Yeah. It’s just what I like right now. But that doesn’t mean I’m always gonna wear a wig. Because if I look back on my life, I didn’t wear wigs until I was 15, and I’ve worn ’em now for 15 years. So half my life I’ve worn wigs; half my life I haven’t. I’m about to turn 30. I could see maybe this next decade that I might stop wearing wigs as much — or wear crazy wigs.It’s something that’s fun and always evolving for me, just kind of based on what I feel confident in. That’s the message I want to get out to people: It’s OK — you can present yourself however you want. You don’t need to feel ashamed if one day you don’t have the confidence to go out without a wig. That’s OK to wear a wig, and it’s OK to kind of just stay true to yourself and find what feels good for you.
I really admire people who are like unabashedly themselves. I have a lot of friends who have alopecia who would never even consider like covering up their heads with a wig. And I think that’s really amazing, but it doesn’t make me less accepting of myself that I do wear wigs. I do think I’m naturally more introverted, which makes it harder for me to go about my day and have all these questions about why I don’t have hair. I remember as a kid, I got so tired of strangers coming up thinking I had had cancer, and constant questions from other kids, and people trying to pull off my hats if I was wearing hats. I think part of my personality is that I’m a little more kind of introspective and I need my personal space and personal alone time. So that was why I initially gravitated towards wearing wigs — and now I just kind of think they’re really fun.
Going back to the album… direction-wise, with the way “Crooked Tree” turned out, did you feel like: OK, this is the style of songwriting and reporting I wanna continue in? Or was it just a one-time thing and we might adjust things differently next time?
I think for me, my dream is… I chose this new band name, Molly Tuttle and Golden Highway, because I wanted to kind of create a foundation for myself that I could come back to. For me it felt really like, here’s my first record with this project, and anytime I want to make another album with this style of music, I can come back to this project and have this for my whole life. And then if I want to do other stuff, I can make solo records in whatever style I want. But it feels really good for me to have a foundation where I’ve kind of made my statement for bluegrass records, and I know I’ll always have that to come back to.
So it could be a thing similar to Alison Krauss, with and without Union Station, where if you see the band moniker on there, you know what style it’s gonna be?

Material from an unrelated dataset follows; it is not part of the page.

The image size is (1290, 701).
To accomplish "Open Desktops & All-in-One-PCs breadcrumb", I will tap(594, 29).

Yeah. That’s kind of what I was imagining. Alison Krauss is someone I really admire and it’s incredible how she really stuck with this sound that she felt so strongly. She has this amazing band, Alison Krauss and Union Station, and I would love to do that with my bluegrass band as well and keep this really unique group of people. When you hear her band, you feel like they’re the only ones that can make that sound. But she also does so much other stuff as well and has crossed into that mainstream area. So she’s someone I definitely look up to. But I do feel like I’ve kind of had to carve my own path with my career and my music. I’s always still evolving and I’m just kind of reacting to what happens and where the muse leads me.

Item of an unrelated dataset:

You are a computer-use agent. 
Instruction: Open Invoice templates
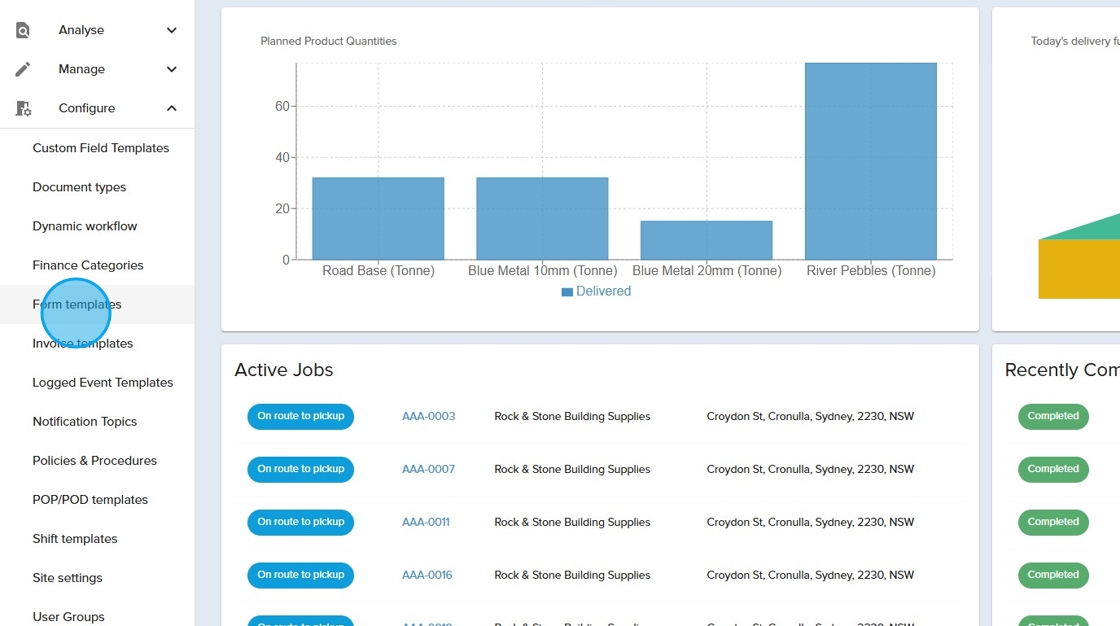coord(82,343)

So the next album could be back to… I don’t want to give away too much yet. I am going back into the studio to record very soon.
How have the Grammys changed things already for you, or how do you expect these nominations to alter your career landscape?

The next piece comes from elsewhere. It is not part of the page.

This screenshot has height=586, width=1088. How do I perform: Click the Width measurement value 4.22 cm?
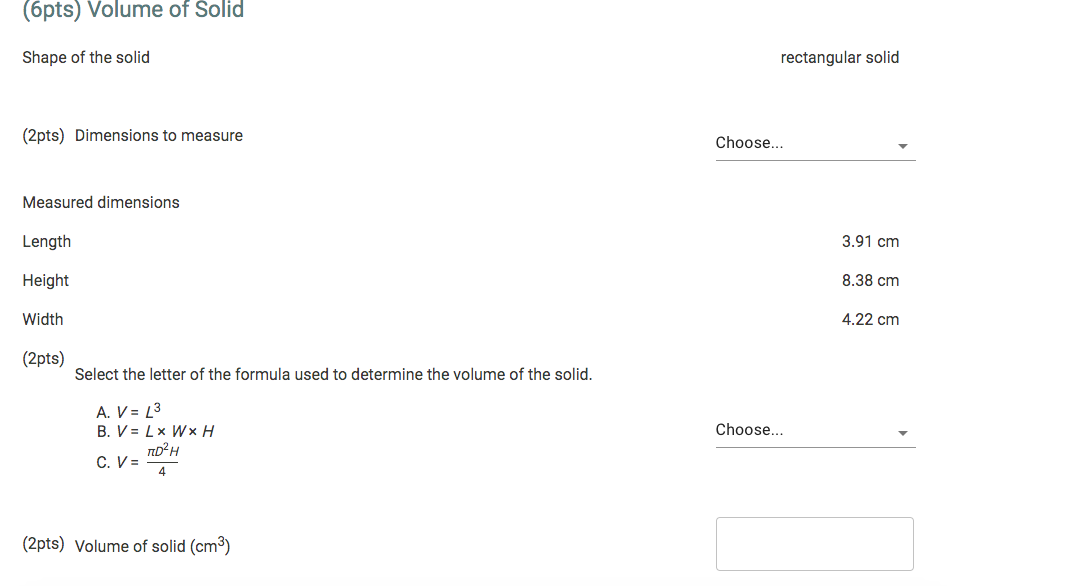coord(870,319)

I was not expecting it, but it’s really exciting. I think it does open a lot of doors that maybe could have opened anyway eventually, but the Grammy thing kind of speeds up the trajectory, I guess. I’ve never been to the Grammys. I’ve watched them on TV but it’s cool to be in one of the main categories. It’s gonna be surreal to hear my name up there with everyone else’s, but I’m just kind of excited to go and soak it all in and hopefully have fun. That’s the thing for me, I’m trying to relax and take it all in and enjoy the ride.